Nursery with Charlotte’s Web license denied again

The News Service of Florida reports the Florida Department of Health on Thursday issued a final order rejecting a Northeast Florida nursery’s attempt to get a license to grow, process and dispense non-euphoric medical marijuana. Surgeon General Celeste Philip, who serves as secretary of the Department of Health, signed a 36-page order that largely upheld a recommendation by an administrative law judge on the application by Loop’s Nursery and Greenhouses, Inc.

The case is rooted in a 2014 law that legalized non-euphoric cannabis for certain medical conditions. The law ordered the Department of Health to award one “dispensing organization” license in each of five regions of the state. The department awarded a license in the Northeast region to Chestnut Hill Tree Farm and later granted a second license to San Felasco Nurseries after an administrative law judge ruled that San Felasco’s application had been wrongly rejected. Loop’s also sought a license in the region, but Administrative Law Judge R. Bruce McKibben issued a recommended order in October that said the application should be denied.

“While Loop’s did prove definitively that it was approvable and had a very good proposal, that fact alone did not establish that it was better than the other two applicants at issue,” McKibben wrote in the recommended order.

Under administrative law, the recommendation then went to the Department of Health for issuance of a final order. Lawmakers last year expanded the 2014 law to allow full-strength marijuana for terminally ill patients.
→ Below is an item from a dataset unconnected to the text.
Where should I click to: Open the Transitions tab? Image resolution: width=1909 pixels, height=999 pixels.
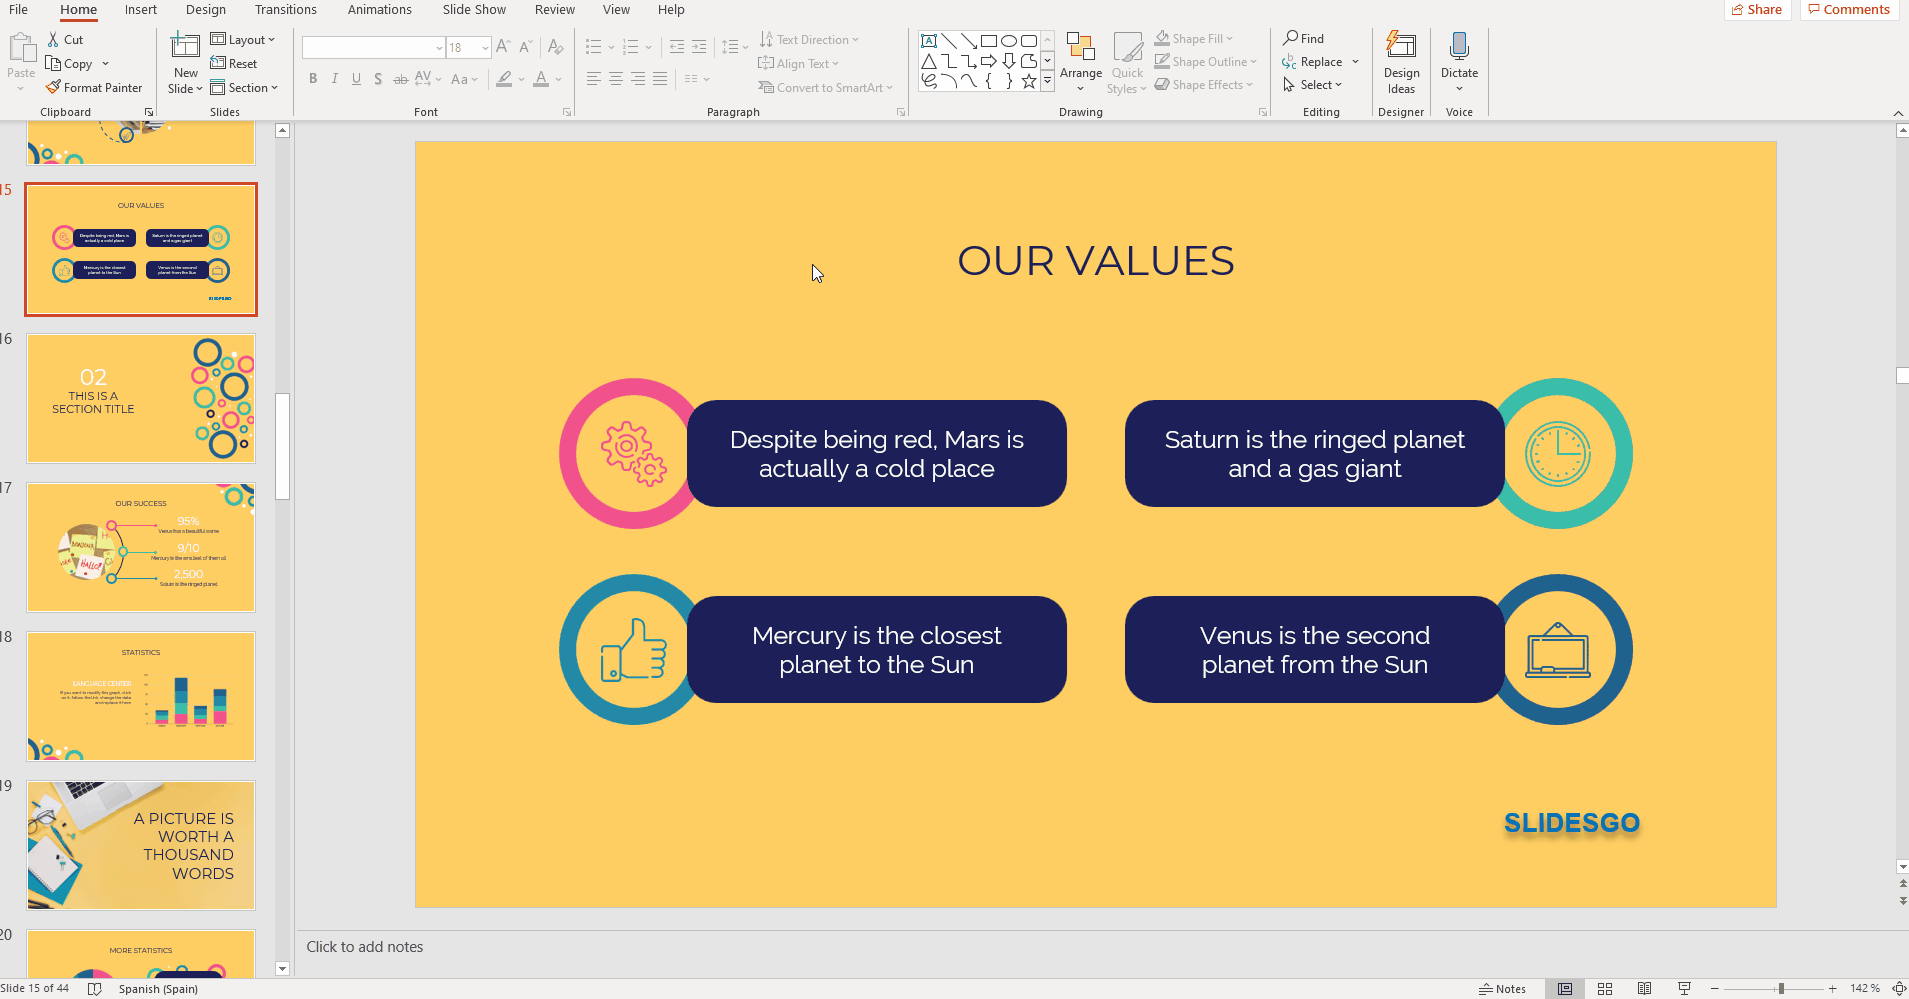pos(285,10)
Voters in November approved a constitutional amendment that will expand access to full-strength cannabis for patients with a wide range of conditions.

The Loop’s Nursery had a license agreement Colorado-based Stanley Brothers Social Enterprises to produce the official variety of Charlotte’s Web, a strain of marijuana that’s used to help treat seizures in children with epilepsy and patients with severe muscle spasms or cancer. The irony is the 2014 law was known as the “Charlotte’s Web” bill.